Female brewers toast Women's Day
By JENNIFER McDERMOTT
Thursday, March 8, 2018
Female brewers worldwide are raising a stein to International Women's Day.
Thousands of women in the beer business and female homebrewers are brewing together around the event, which falls on March 8, seeing it as a way to raise the profile of women in a male-dominated industry.
"There's a spot for everybody in brewing and especially in learning about brewing," said Emily Engdahl, executive director of the Pink Boots Society, a U.S. nonprofit that supports women in the brewing industry. "It's important we all help each other."
British brewer Sophie de Ronde began encouraging women to brew together on March 8 five years ago to promote female brewers and beer drinkers, and to draw others in.
It has grown globally, with about 160 breweries, homebrew clubs and other beer lovers in 12 countries hosting a free International Women's Collaboration Brew Day this year. The theme is exotic ingredients. They call their beer "Unite ."
The Pink Boots Society used to collaborate with de Ronde but now runs its own event to raise money for educational scholarships for its members and to comply with rules for nonprofits. More than 200 breweries are participating in the society's collaboration brew day, which is up from 115 last year.
Seeing the number of women getting involved is heartwarming, said de Ronde, head brewer at Burnt Mill Brewery in Suffolk, England.
"Having the unity of people brewing on the same day is wonderful," she said. "But having people get involved, no matter what the day is, is what the whole event is about, really."
The women's day brewing events are complementary, Engdahl said.
"It's a natural way for us to get together, share ideas and have a creative collaboration," she said. "And who doesn't want to make a beer that tastes great?"
Black Pond Brews in Danielson, Connecticut, hosted homebrewers and beer enthusiasts on Sunday for a Pink Boots event.
The industry benefits from bringing in more people with different ideas, said co-owner Mike Teed.
"It's dominated by white men. There's no question about it," he said. "Any way we can encourage any and all diversity, it's going to be better for all of us."
Studies in recent years have found that women hold about a quarter of brewery jobs in the United States.
About 20 people attended the Connecticut event. Shannon Jutras, president of the Quiet Corner Homebrew Club, said she is encouraging more women to brew as a hobby, which could eventually lead to more women seeking jobs in the industry and shattering the stereotype that it's a manual job for men only.
"To have a room full of women, all eager and interested, who were developing a little bit of confidence to maybe try this independently, was not just exciting for me, it was a little emotional," she said. "It was the first time we've gotten that many women in the room."

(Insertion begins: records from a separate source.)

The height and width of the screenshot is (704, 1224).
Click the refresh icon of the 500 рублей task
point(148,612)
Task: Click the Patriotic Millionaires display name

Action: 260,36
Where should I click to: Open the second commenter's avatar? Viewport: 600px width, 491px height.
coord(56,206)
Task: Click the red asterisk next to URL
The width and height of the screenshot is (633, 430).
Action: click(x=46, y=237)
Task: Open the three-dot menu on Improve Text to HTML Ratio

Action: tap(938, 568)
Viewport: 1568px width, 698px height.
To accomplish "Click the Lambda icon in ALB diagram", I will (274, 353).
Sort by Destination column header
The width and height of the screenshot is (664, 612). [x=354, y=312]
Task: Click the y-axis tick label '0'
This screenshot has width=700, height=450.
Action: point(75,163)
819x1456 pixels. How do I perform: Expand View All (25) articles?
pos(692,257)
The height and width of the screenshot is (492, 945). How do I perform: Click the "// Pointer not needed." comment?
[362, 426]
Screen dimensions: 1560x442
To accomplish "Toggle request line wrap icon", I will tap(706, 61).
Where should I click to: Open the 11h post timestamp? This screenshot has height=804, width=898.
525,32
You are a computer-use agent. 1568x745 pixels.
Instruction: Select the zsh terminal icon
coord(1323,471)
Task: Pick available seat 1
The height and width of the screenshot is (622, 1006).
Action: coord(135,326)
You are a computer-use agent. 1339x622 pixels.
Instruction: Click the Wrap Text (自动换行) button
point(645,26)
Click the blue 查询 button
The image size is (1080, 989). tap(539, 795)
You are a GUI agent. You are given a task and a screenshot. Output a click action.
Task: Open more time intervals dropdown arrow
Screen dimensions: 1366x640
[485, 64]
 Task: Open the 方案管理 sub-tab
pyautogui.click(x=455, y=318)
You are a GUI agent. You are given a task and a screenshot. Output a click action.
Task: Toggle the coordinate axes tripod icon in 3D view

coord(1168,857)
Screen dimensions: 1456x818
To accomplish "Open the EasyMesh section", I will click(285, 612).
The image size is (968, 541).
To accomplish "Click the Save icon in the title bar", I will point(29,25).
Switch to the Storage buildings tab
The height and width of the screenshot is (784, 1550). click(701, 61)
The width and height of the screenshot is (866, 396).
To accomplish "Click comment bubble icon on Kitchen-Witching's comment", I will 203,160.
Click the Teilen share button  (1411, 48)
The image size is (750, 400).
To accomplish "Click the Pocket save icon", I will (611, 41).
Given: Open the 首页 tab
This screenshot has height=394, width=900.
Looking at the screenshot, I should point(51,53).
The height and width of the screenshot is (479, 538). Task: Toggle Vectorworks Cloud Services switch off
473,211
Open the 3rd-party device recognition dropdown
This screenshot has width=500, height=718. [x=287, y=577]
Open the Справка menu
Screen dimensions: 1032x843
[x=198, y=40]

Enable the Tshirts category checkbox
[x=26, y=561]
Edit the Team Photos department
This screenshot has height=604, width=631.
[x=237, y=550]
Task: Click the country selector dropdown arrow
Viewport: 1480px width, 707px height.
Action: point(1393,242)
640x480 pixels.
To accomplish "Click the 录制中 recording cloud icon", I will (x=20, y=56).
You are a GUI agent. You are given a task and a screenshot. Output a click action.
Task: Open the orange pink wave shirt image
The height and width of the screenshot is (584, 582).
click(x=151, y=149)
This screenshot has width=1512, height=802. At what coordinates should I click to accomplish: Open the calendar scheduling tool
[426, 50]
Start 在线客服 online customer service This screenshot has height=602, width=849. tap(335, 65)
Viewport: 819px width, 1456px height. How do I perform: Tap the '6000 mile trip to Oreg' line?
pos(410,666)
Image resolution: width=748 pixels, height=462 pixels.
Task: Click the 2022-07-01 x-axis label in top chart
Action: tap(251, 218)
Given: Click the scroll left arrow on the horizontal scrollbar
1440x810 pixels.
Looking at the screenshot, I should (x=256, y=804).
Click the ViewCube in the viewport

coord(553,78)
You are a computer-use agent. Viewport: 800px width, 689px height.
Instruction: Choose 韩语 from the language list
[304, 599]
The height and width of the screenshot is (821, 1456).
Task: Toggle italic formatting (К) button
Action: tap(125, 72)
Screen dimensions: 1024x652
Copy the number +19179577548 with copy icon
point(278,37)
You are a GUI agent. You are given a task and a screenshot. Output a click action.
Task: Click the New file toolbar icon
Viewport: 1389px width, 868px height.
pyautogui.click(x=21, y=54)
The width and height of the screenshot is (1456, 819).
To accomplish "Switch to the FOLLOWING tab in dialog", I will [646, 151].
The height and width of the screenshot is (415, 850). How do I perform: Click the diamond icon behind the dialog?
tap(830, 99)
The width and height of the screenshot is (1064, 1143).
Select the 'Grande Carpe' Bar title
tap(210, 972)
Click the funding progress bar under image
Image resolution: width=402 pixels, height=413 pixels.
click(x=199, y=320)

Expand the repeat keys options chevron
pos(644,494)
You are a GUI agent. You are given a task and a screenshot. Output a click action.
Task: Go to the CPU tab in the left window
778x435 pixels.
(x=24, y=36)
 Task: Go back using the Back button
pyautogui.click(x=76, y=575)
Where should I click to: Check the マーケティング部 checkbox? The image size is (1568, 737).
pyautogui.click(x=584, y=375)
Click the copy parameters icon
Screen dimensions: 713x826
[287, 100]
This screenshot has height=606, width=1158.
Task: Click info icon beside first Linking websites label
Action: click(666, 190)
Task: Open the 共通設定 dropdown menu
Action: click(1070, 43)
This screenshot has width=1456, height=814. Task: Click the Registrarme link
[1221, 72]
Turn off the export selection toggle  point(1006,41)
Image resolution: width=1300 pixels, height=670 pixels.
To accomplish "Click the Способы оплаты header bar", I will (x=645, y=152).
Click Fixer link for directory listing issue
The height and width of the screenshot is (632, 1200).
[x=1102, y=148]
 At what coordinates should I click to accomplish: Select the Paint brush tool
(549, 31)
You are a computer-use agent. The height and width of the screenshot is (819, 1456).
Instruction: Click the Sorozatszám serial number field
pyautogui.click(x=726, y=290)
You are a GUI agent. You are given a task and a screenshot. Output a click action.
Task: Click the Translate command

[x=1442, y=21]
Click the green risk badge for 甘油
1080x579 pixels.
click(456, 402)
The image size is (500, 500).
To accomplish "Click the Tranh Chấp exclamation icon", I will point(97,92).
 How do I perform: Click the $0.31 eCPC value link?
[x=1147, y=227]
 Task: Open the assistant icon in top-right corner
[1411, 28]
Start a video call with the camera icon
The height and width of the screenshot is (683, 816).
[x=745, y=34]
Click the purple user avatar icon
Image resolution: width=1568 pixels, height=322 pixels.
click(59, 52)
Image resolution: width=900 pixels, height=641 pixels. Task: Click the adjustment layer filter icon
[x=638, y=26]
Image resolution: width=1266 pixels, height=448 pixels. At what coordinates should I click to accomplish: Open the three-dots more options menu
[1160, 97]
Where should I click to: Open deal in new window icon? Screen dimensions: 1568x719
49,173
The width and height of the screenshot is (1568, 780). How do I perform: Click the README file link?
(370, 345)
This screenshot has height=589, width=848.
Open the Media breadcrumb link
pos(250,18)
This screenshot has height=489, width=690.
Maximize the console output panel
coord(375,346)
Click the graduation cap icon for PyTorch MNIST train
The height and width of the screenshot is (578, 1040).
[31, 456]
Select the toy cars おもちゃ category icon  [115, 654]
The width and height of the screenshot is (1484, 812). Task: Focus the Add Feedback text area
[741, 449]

Most of the breweries working with Pink Boots are in the United States, with 40 events in California alone and about 25 more in Massachusetts. There are participants in nine other countries, with the most in Canada and Brazil.
They're using a blend of hops created for the brew day to make various beer styles. Both women and men, Pink Boots members and nonmembers, can brew for the day. Many events take place Thursday.